◆ Work instructions ◆
Your task is to write out all of the records once more, exactly.

------------------------------------------------------------------------

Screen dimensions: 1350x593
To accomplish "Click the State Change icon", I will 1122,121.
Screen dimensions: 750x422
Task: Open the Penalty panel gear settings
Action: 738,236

------------------------------------------------------------------------

◆ Response below ◆
Screen dimensions: 1350x593
To accomplish "Click the State Change icon", I will 1122,121.
Screen dimensions: 750x422
Task: Open the Penalty panel gear settings
Action: 738,236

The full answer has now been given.